Evaluation of different progesterone-isoluminol conjugates for chemiluminescence immunoassay.

The effect of varying the length of the alkyl bridge linking the chemiluminescent label isoluminol to progesterone on the light yield and binding affinity of progesterone chemiluminescent-marker conjugates was investigated. For this purpose five different derivatives of isoluminol, aminoethyl isoluminol (AEI), aminoethylethyl isoluminol (AEEI), aminobutyl isoluminol (ABI), aminobutyl-ethyl isoluminol (ABEI) and aminoethyl-ethyl isoluminol (AHEI) were covalently linked through a peptide bond to progesterone-11 alpha -hemisuccinate (P-11-HS). The resulting progesterone chemiluminescent-marker conjugates were then evaluated as potential labels for the development of an immunoassay based on monitoring chemiluminescence. These conjugates were able to compete with tritiated progesterone for the binding sites of an antibody raised against progesterone-11 alpha-HS bovine serum albumin, and they showed higher affinity than unaltered progesterone.

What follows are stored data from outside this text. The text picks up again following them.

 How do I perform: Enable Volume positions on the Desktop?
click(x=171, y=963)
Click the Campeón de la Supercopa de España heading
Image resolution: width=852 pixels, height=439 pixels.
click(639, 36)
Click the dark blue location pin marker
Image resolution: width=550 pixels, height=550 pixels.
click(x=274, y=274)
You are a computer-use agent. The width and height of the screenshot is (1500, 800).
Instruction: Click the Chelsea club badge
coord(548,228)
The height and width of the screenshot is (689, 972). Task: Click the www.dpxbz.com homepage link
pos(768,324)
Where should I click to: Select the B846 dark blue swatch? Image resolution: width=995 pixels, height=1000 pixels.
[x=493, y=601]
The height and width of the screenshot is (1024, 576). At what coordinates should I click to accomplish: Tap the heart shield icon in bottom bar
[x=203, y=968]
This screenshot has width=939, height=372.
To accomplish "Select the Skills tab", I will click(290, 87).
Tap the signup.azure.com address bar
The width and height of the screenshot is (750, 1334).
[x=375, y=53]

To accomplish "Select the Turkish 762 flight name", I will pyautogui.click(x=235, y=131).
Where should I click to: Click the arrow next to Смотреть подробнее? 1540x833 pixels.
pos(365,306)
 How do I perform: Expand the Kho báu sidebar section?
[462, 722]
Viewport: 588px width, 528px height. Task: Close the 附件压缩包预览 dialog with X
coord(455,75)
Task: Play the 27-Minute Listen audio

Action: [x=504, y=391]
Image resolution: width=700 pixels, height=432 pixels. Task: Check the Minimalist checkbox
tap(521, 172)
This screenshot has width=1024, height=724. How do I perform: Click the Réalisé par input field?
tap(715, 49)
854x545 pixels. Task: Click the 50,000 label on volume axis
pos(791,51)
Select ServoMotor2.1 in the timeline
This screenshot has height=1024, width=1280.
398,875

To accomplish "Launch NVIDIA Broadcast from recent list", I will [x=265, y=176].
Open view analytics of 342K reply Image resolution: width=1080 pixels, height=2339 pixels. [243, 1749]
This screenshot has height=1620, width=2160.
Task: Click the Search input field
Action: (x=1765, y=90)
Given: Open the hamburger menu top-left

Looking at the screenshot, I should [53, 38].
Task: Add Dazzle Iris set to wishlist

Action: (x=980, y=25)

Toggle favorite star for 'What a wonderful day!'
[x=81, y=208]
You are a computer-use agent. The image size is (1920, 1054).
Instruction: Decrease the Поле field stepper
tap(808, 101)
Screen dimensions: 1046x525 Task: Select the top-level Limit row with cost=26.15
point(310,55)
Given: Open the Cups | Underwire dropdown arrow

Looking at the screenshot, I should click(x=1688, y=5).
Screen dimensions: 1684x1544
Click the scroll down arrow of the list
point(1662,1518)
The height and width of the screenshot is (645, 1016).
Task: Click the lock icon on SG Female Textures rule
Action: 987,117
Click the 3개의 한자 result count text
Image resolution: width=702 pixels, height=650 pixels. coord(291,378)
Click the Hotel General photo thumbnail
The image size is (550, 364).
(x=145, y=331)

These conjugates produced light upon oxidation by a hydrogen peroxide-microperoxidase system. The chemiluminescent reaction was optimized in terms of pH, concentration of oxidant, catalyst and conjugate design. Under optimal conditions, all the conjugates were detectable at femtomolar levels. The lowest detection limit was obtained using P-11-HS-ABEI (0.1 fmol). These results indicated that immunoassay techniques based on chemiluminescence can be developed with these labels.